Creating Commercial Imagery
Codewords for Logos
Logos tend to be simple, clean, with clearly-defined areas and a silhouette that you can easily identify. Most AIs, DALL-E included, will have trouble delivering the simplistic and clean imagery without being specifically prompted to simplify the imagery.The whole purpose of a logo is that it can be discerned from a distance and stay recognizable to all kinds of sizes. For that reason, logos don’t mix well with shading and complexity. The important thing to get your AI to do is get it to dull down that precise complexity.
Test the following cues: symmetrical, flat, isometric, sleek, simple, 2D, minimalistic, sleek, uncluttered, negative space, minimal color palette, clean lines, iconic, monochromatic, scalable, iconic, contrast, understated, memorable, stands out, clear hierarchy, geometric, restrained color palette, sharp shadows.
Codewords for Product Pictures
There is a certain protocol that we have with our product pictures, and it works. We want the product to be depicted clearly, in a flat light, on a neutral (in not white) background. These are very functional pictures and we don’t want them to be misleading. You will want the AI to accomplish three things: make a high-quality and detailed photograph, have a good light setup (preferably natural-looking noon light), the product at the front-and-center, and a background that doesn’t distract from the product.
Test the following cues: natural light, soft light, arrange the product in an aesthetically pleasing way, considering the rule of thirds and visual balance, clean background, {{color}} background, sharp focus, accurate colors, depth of field, angle {{type: eye level, close-up, high angle, low angle}}, macro, lifestyle, attention to scale.
Codewords for photorealism
A big part of an advertiser’s work is finding or creating beautiful background imagery that sets up the right mood. Businesses want to give their products context. Generally, smaller businesses will buy general-purpose imagery off of shutterstock or snap a few pictures at the office. AIs will get every mom and pop store a great chance too generate unique and stunning photographs that differentiate their business. To get good commercial background photography, prompt DALL-E to deliver two things: high level of quality and the sentiment of the photo.

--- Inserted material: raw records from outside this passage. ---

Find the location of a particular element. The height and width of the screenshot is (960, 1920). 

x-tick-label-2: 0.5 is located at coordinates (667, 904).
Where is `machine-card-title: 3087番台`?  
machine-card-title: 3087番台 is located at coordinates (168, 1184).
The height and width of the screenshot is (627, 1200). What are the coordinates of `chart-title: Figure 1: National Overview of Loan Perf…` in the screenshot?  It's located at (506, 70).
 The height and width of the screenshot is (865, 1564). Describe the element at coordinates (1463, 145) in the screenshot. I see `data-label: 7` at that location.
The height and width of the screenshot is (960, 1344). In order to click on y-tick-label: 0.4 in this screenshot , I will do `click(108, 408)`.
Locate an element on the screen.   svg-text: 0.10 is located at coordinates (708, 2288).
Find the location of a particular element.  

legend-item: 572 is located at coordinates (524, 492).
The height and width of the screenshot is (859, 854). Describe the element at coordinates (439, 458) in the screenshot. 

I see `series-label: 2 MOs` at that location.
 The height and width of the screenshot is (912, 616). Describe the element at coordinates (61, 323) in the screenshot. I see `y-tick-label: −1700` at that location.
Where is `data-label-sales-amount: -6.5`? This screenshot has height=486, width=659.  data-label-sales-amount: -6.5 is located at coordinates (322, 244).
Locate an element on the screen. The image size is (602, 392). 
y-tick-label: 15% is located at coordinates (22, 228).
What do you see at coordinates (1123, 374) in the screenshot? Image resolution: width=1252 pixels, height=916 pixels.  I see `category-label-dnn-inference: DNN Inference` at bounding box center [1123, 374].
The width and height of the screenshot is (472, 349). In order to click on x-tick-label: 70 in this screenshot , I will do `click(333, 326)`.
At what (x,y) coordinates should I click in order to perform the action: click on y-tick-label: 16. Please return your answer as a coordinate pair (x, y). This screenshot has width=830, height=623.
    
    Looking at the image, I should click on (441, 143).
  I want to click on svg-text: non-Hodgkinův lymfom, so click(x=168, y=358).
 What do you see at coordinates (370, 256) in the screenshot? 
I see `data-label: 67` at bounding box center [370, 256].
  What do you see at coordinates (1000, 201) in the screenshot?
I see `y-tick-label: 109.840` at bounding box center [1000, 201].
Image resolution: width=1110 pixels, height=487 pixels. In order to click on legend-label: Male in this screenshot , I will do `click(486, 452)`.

Test the following cues to set a mood: Blissful, optimistic, hopeful, cheery, lively, vibrant, upbeat, playful, festive, charming, serene, tranquil, peaceful, calm, harmonious, zen, refreshing, radiant, captivating, mesmerizing, animated, dynamic, radiant, effervescent, bubbly, charismatic
Test the following cues to get quality photographs: photorealistic, high quality, detailed, lifelike, authentic, natural, accurate, sharp, clear, crisp, precise, vivid, true-to-life, professional photograph, polished, expertly-captured, enhanced, dynamic shot, realistic textures, shadows and reflections, micro-details, convincing depth-of-field, realistic environmental context, convincing sense of scale.
In Closing
AIs of all types do a great job of understanding context. When I first generated an AI image, I took a break just to hold on to the feeling of awe. I can only be grateful that my first experience of generating an AI picture happened to not be an irrelevant abstract blob, as it sometimes happens.
When AIs fail, which they do, the results are absolutely hilarious. I think it’s a great reminder that beyond the mind-blowing sophistication, AIs are still machines with buttons that you need to push right. We are in the process of learning those buttons, throwing things at the AI to see what sticks. With the ever-evolving algorithm, recipes are a rough approximation of what might taste good. Enjoy it!